Lyme disease, the most common vectorborne disease of humans in the United States, is caused by the spirochete Borrelia burgdorferi and transmitted by the blacklegged tick Ixodes scapularis[1]. The distribution of Lyme disease in the Midwest has been determined largely by mapping the distribution of its vector, I. Scapularis, which was first detected in northwestern Wisconsin in the late 1960s[2]. Its range then expanded southward and eastward[3,4,5,6]. Even though an isolated established population was discovered in northeastern Wisconsin in Marinette County[7], I. scapularis does not appear to have become established in several counties in northeastern Wisconsin. This area is heavily populated with white-tailed deer (Odocoileus virginianus) and white-footed mice (Peromyscus leucopus)[8], which serve as hosts for I. scapularis[1]. Since host densities do not appear to be a limiting factor for the tick population[9], the physical environment, both at the macro and micro levels, may affect the tick's ability to survive in this habitat. Moreover, even if establishment is successful, environmental factors may limit tick population densities.

In northwestern Illinois, well-established I. scapularis populations were found along the Rock River in Ogle County and in Rock Island and Lee counties since the late 1980s[10,11,12,13,14]. Through the early 1990s, Jo Daviess County was the only positive area along the Wisconsin border, and Putnam County was the only positive along the Illinois River. In southern Illinois, no blacklegged ticks were found among white-tailed deer in a survey conducted from 1980 to 1983[15]. Northern Illinois also maintains populations of white-tailed deer and white-footed mice[8], although a large proportion of land is used for agriculture[16].

The phenology of I. scapularis has been studied in Michigan[17], Wisconsin[18], and Illinois[19]. In the Midwest, adults have both a longer activity period as well as higher peak densities in the spring than in the fall.

Studies of habitat preferences of I. scapularis, which have been conducted at various spatial scales[20,21,22], found environmental factors that are associated with vector and host distribution and densities. I. scapularis presence has been correlated with sandy soils[23,24] and wooded vegetation[25,26,27,28]. At the macro level, environmental risk factors for Lyme disease have been determined using satellite, climatological, and ecological data to characterize the habitat of the vector tick using geographic information systems (GIS), both in Europe[29,30,31,32,33] and the United States[22,23,24,34,35,36].
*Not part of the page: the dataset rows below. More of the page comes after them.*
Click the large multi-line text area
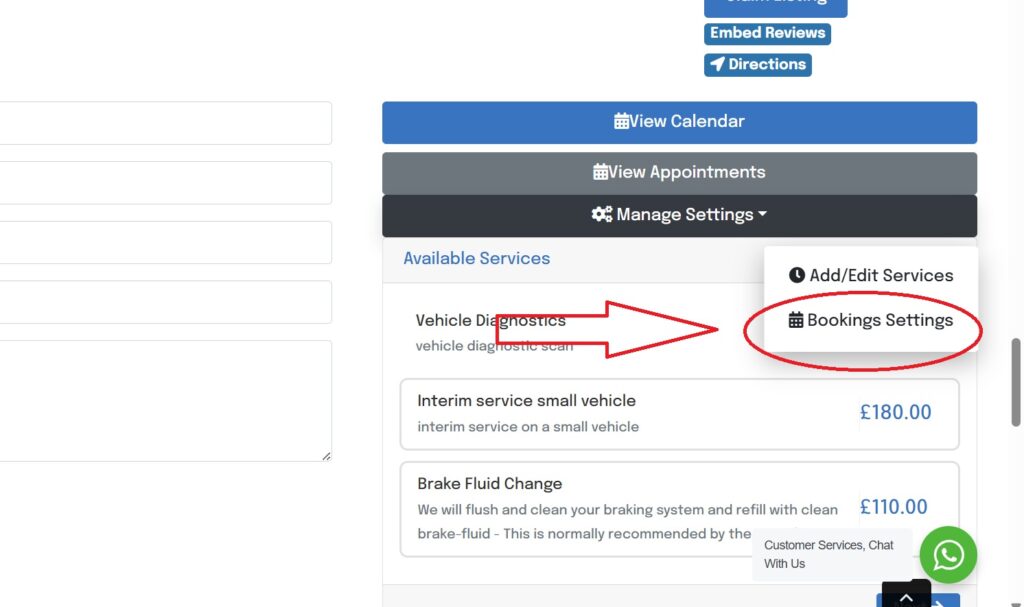The width and height of the screenshot is (1024, 607). click(165, 400)
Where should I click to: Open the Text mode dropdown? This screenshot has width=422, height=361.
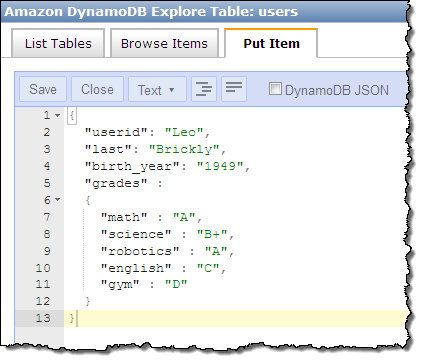point(157,89)
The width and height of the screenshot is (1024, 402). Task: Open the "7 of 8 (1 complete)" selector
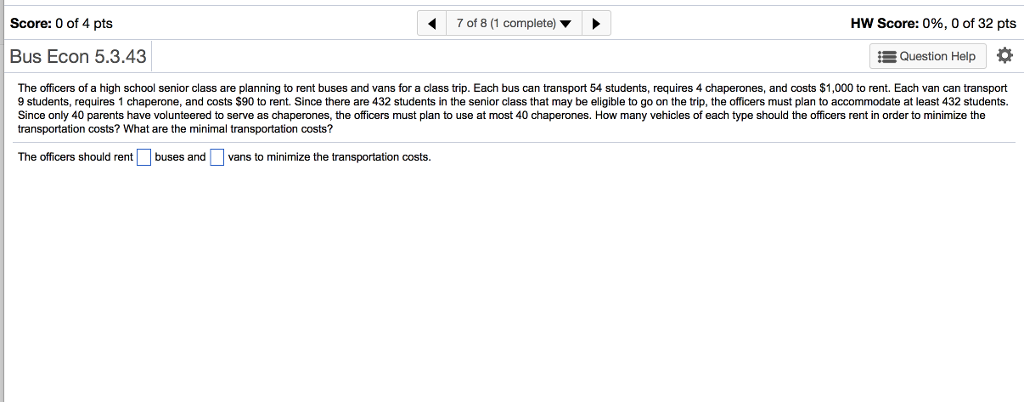pos(508,23)
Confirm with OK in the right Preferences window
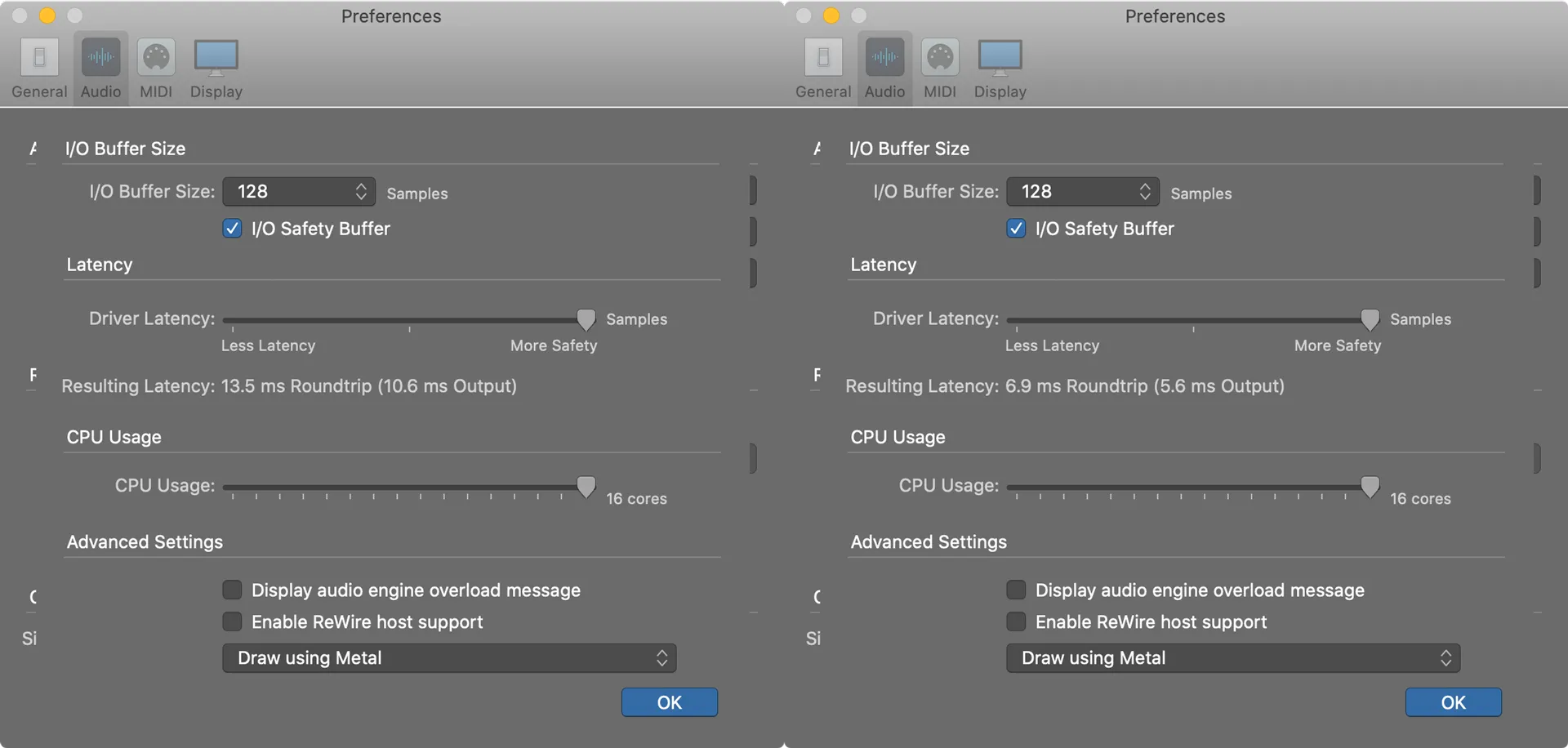The height and width of the screenshot is (748, 1568). coord(1453,702)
The purpose of this study was to determine the distribution of I. scapularis in the upper Midwest based on data from Wisconsin, northern Illinois, and the Upper Peninsula of Michigan, and to explain the environmental factors that facilitate or inhibit the establishment of I. scapularis. Since host abundance is not a limiting factor for the maintenance of tick populations in this area, survival of I. scapularis may depend on a combination of several environmental risk factors, resulting in a patchy, discontinuous distribution of this vector. We propose a hierarchic interpretation, starting from the bedrock geology through glacial history and climate patterns, to explain the topography, soil, and vegetation patterns that may directly affect tick survival. By characterizing the habitat preferences of I. scapularis using digitized databases (some derived from satellite imagery) and field data integrated into a GIS, the distribution of Lyme disease and other diseases transmitted by the blacklegged tick can be predicted, and the risk of transmission to the human population can be assessed.